Dopo il diluvio, Dio cambiò molti ordini della natura e dispose che "finché la terra esisterà, non cesseranno la semina e il raccolto, il freddo e il caldo, l'estate e l'inverno, il giorno e la notte" (Genesi, 8, 22), e così anche gli anni di vita vennero ridotti in modo considerevole, fino ad un limite di 120. Tuttavia, dopo la Generazione della Scissione, il cui peccato fu grave e generale, per cui il mondo ne uscì indebolito, avvenne un cambiamento epocale: non si parlò più una sola lingua e le 70 nazioni, sparpagliate per il mondo, si ritrovarono a parlare 70 idiomi tra loro diversi. Il riassestamento degli ordini naturali si accompagnò alla molteplicità degli idiomi e dei territori d'insediamento dei popoli. Ed un'allusione a ciò si trova nelle 50 parole che descrivono il peccato e la distruzione della Torre analogamente alle 50 parole che descrivono il peccato e la distruzione del Vitello d'Oro. Infatti, gli ideatori della Torre intendevano con i loro malefici progetti ricavare dei benefici personali mediante quell'imponente costruzione. Una mente malvagia pensa di poter fare qualsiasi cosa ed è convinta che la sua opera abbia effetti anche su Dio che può influire dall'alto, ma, così facendo, nega che Dio stesso sia libero di fare come vuole perché non condizionato dai voleri umani. E così avvenne con il Vitello d'Oro, dove la moltitudine mista volle agire secondo i propri istinti e desideri e credette anche di poter assecondare l'Onnipotente fabbricando un idolo guida che sostituisse Mosè. Esattamente il contrario di ciò che voleva e aveva comandato il Signore. Come è noto dalla Tradizione, si cominciò con un errore di valutazione e si finì con un atto di vera e propria idolatria.       

E già i profeti misero in guardia il popolo a non considerare i sacrifici e le offerte come un beneficio per i propri fini, ma come un atto "le shem Shamaim" (disinteressato, di servizio al solo Dio), poiché non viene associato all'azione altro fine se non quello di eseguire la volontà di Dio, Benedetto sia il Suo Nome in eterno. "Se l'Eterno non edifica la casa, invano si saranno affaticati i suoi costruttori" (Salmo 127, 1), e, a causa dei nostri peccati, il nostro Tempio fu distrutto due volte. Durante il Primo Santuario regnava l'idolatria con vari culti pagani e molti fedeli, che adoravano dèi stranieri, si recavano anche a Gerusalemme per offrire sacrifici a Dio. E Babilonia è il simbolo dell'esilio, perché qui si confondeva fra culto a Dio e culto agli dèi pagani.
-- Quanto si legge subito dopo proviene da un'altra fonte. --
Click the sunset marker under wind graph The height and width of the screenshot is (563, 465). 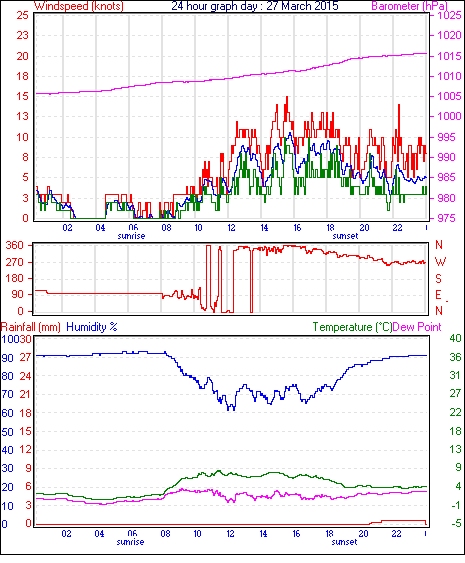345,236
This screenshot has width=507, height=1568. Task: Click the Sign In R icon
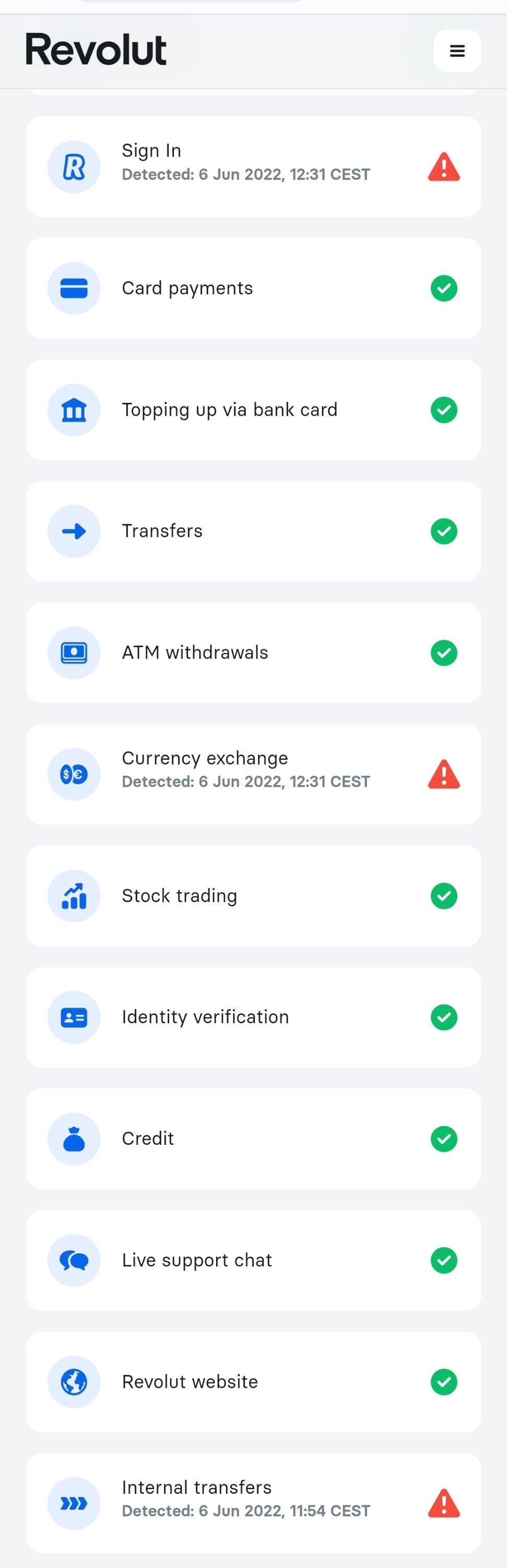[x=74, y=167]
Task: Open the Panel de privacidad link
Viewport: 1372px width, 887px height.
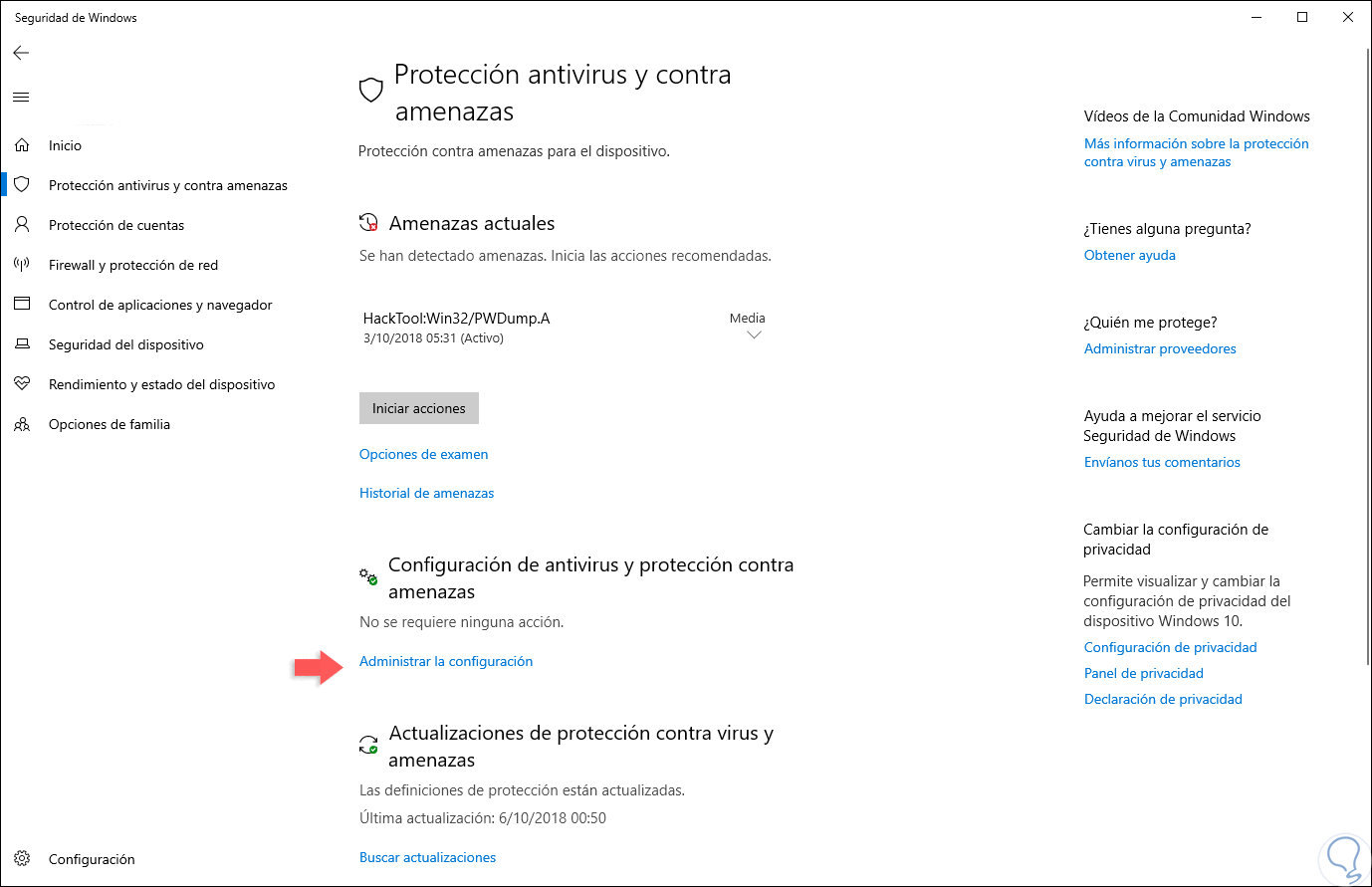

Dai tempi bui del Secondo Tempio sono passati quasi duemila anni, con l'esilio fra le nazioni e il dominio temporale del Cristianesimo sull'Ebraismo. E i responsabili del nostro popolo non hanno voluto assimilare i due versi "E amerai il prossimo tuo come te stesso" (Levitico, 19, 18) e "Sii semplice con il Signore, tuo Dio" (Deut. 18, 13), che rappresentano due capisaldi della fede  che il Santo Benedetto ama trovare negli esseri umani (e odia il loro opposto). Pertanto, quella classe sacerdotale era odiata sia da Dio che dal popolo, perché se uno crede di onorare Dio disprezzando, allo stesso tempo, il povero e il forestiero, non farà altro che vivere nell'errore e negare i comandamenti della Torà. E l'odio gratuito (sinat hinam) fu, purtroppo, la causa collettiva principale che portò alla distruzione del Secondo Tempio. E fu contro questo odio gratuito che Gesù predicò e la maggior parte delle sue critiche ai sacerdoti dell'epoca verteva su due punti: primo, essi fanno del marginale il principale e fanno del principale il marginale; secondo, l'odio deve essere sostituito da un amore estremo, pervaso di bontà e misericordia. 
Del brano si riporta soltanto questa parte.